For John Chatterton and Richie Kohler, deep wreck diving was more than a sport. Testing themselves against treacherous currents, braving depths that induced hallucination, navigating through a minefield of perilous wreckage, they pushed themselves to their limits and beyond, brushing against death often in the rusting hulks of sunken ships.

But in 1991, not even these bold divers were prepared for what they found 230 feet below the surface, in the frigid Atlantic waters sixty miles off the New Jersey coast: a World War II German U-boat, its ruined interior a macabre wasteland of twisted metal, tangled wires, and human bones–all buried under decades of sediment.

Over the next six years, an elite team of divers embarked on a quest to solve the mystery. Some would not live to see its end. Chatterton and Kohler, at first bitter rivals, would be drawn into a friendship that deepened to an almost mystical sense of brotherhood with each other and the drowned U-boat sailors–former enemies of their country.

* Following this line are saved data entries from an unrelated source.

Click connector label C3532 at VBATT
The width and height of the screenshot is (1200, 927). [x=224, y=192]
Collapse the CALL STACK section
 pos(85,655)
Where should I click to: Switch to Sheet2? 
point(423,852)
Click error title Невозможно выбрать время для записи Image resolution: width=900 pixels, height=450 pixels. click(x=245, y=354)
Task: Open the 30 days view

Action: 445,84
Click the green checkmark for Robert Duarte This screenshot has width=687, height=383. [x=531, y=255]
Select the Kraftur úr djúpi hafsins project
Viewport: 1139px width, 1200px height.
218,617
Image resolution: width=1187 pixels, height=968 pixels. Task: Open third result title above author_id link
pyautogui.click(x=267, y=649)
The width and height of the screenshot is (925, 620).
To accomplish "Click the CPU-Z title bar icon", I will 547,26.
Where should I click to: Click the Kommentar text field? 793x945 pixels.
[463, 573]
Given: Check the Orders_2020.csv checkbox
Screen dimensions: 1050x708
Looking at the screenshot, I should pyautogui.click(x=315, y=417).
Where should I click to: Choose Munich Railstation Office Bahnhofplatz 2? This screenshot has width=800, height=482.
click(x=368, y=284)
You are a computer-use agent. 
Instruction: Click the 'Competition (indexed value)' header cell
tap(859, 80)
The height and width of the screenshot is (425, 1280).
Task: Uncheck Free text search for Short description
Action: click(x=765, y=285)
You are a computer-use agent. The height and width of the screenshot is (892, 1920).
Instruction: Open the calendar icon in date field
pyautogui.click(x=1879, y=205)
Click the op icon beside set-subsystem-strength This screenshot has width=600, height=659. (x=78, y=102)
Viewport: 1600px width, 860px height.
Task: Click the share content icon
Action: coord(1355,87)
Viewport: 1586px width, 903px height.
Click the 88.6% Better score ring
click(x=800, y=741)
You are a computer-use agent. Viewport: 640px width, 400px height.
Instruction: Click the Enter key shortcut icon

As the men’s marriages frayed under the pressure of a shared obsession, their dives grew more daring, and each realized that he was hunting more than the identities of a lost U-boat and its nameless crew.

Shadow Divers spent 24 weeks on the New York Times Bestseller list, peaking at #2. The book was awarded the American Booksellers Association’s 2005 “Book of the Year Award,” and has been translated into 22 languages.

 

Press

“A pulse-quickening real-life thriller … written with great you-are-there intensity and dynamic verve.”

— New York Times

 

“A masterful work … Remarkable … Captivating. Shadow Divers will in all likelihood join the company of such compelling and successful narratives of men doing deadly battle with nature as Jon Krakauer’s Into Thin Air and Sebastian Junger’s The Perfect Storm.”

— Washington Post

 

“Kurson’s adrenalized prose sweeps you along.”

— The New Yorker

“Absorbing … Even a great story needs the right storyteller, and Chatterton and Kohler couldn’t have asked for anyone better than Kurson. From U-boat history to the mortal dangers of diving … Kurson explains it all, even as he’s spinning a fantastic yarn that happens to be true. All he leaves out are the boring parts.”

— Newsweek

 

 “An irresistible sea yarn.”

— Time

“Riveting … People who risk their lives and family bonds to pursue their passions can create some of the best non-fiction. Perhaps the most startling elements of Shadow Divers are anecdotes about the dangers of diving. [And] the final part of the book is perhaps the most moving.”

— USA Today

 

“Kurson breathes life into Shadow Divers with consummate skill. His research is meticulous but he wears it lightly, his characters are skillfully drawn, and the narrative is so well paced and constructed that it develops a hypnotic, almost suffocating tension … But it is far more than mere adventure; this is also a haunting, painful story of obsession and its attendant costs. For once, the comparisons with The Perfect Storm are not out of place; this is a memorable story, beautifully told.”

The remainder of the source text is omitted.